The Medicare premium increase announced last week - the largest in the program's history - has ratcheted up campaign accusations on both sides. John Kerry's campaign is accusing President Bush of failing to restrain the escalation in health costs that is propelling the increase, but this is not an issue that lends itself readily to a blame game. The inescapable truth is that costs throughout the health care system, not just in Medicare, continue to escalate. Someone - generally the patients or the taxpayers - must pay the bills. The question raised by the Medicare premium debate is whether too much of the burden is now falling on beneficiaries.

There is no doubt that the higher premiums will be onerous for elderly Americans whose income is just a bit too high to qualify for various subsidies. The Medicare Part B premium, which covers doctors' services and outpatient costs, will jump by 17.4 percent next year, to $78.20 from $66.60 a month. That increase of $11.60 a month will take a big bite out of the annual cost-of-living increase added to Social Security checks, thus eroding beneficiaries' ability to meet rising costs in other areas.

In the current year, for example, retirees with a monthly benefit of $1,000, about the average for retired men, saw nearly 40 percent of their cost-of-living increase eaten up by a Medicare premium increase, while more than a million Americans had their entire Social Security increase wiped out by the higher premiums.

The Bush White House points out, correctly, that most of the increase is based on laws that Mr. Kerry supported in the Senate. By law, beneficiaries are required to pay 25 percent of the costs of the Medicare Part B program, while general tax revenues pay for the other 75 percent. The biggest factor driving up the costs of the medical care outside hospitals is an increase in payments to doctors. Like most things about Medicare, the doctors' fees are based on a formula, which actually dictated that fees be cut 4.5 percent.

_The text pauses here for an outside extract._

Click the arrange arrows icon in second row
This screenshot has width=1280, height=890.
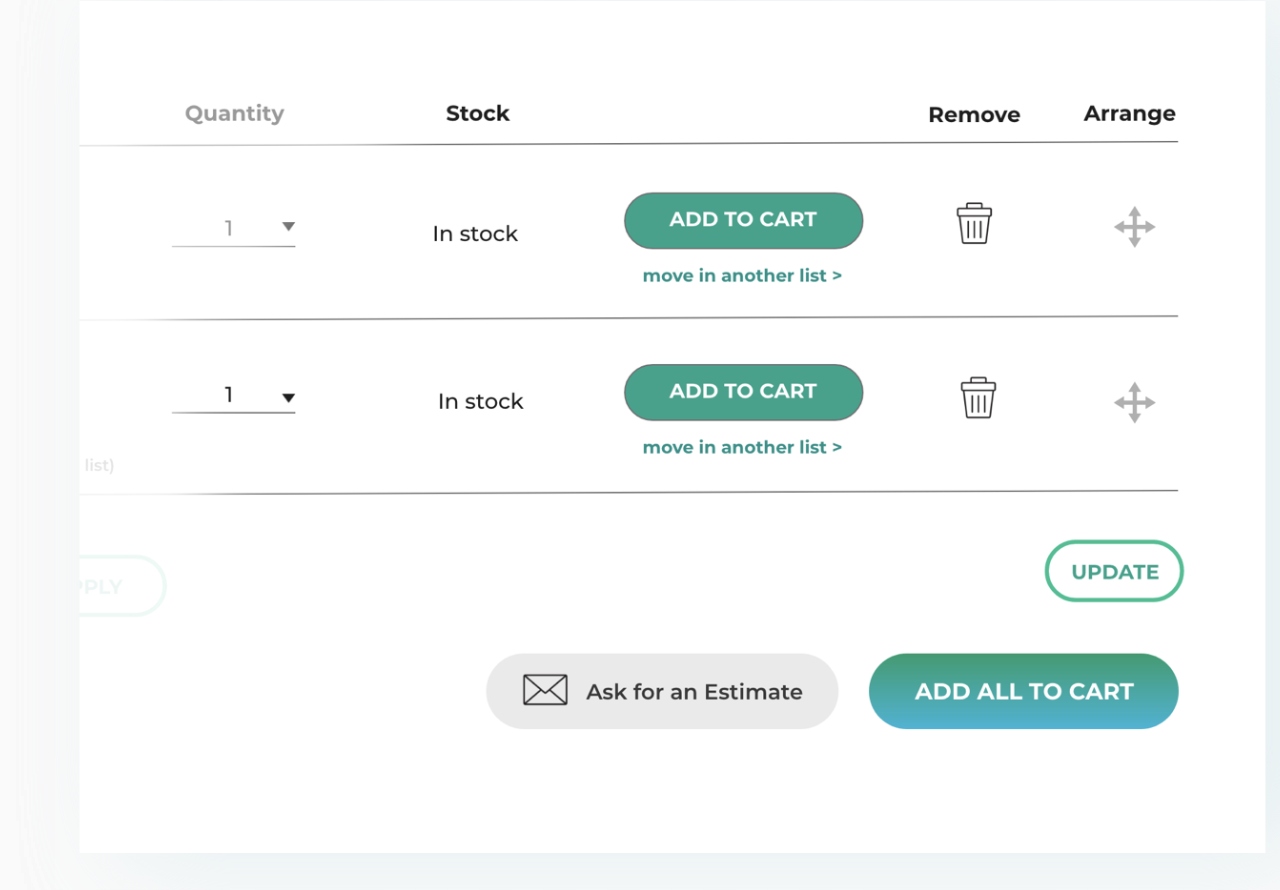point(1134,402)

But Congress yielded to the pleas of medical lobbyists and granted a 1.5 percent increase instead. Critics may see this as caving in to special interests, but the rise will not allow the doctors to keep up with inflation.

The next biggest factor in the premium increase is the need, seemingly indisputable, for money to beef up a reserve fund so it is actuarially sound. About $1.75 of the monthly increase will subsidize managed care plans that participate in Medicare. That, too, was a bow to lobbyists from the H.M.O.'s, though Senator Kerry supported a small portion of it as a way to protect prescription drug benefits during the transition to the new Medicare drug program.

Medicare costs are obviously an important issue - but the proper focus of criticism isn't a premium increase that in the main looks justifiable, given the current ground rules. The real question is whether the Medicare burden is being shared equitably.

The current framework was set in the Balanced Budget Act of 1997, which saved the government money by limiting Medicare payments to hospitals, doctors and health plans and by pushing more of the burden onto beneficiaries. That act was widely praised at the time as a model of fiscal discipline. But in subsequent years, the providers of health services - like hospitals, doctors and health plans - have all convinced Congress that they were dealt too severe an economic blow and have won relief from the pain. No such relief was provided to the beneficiaries of Medicare.

Medicare's problems will not be solved until the underlying problem of the rapid rise in health care costs is solved. Mr. Kerry urges a war on waste and fraud, which sounds appealing but is unlikely to produce huge savings. Mr. Bush says private-sector competition is the answer, but that idea seems delusional. Neither is going to produce any short-term relief for older people who can't afford the new premium increase.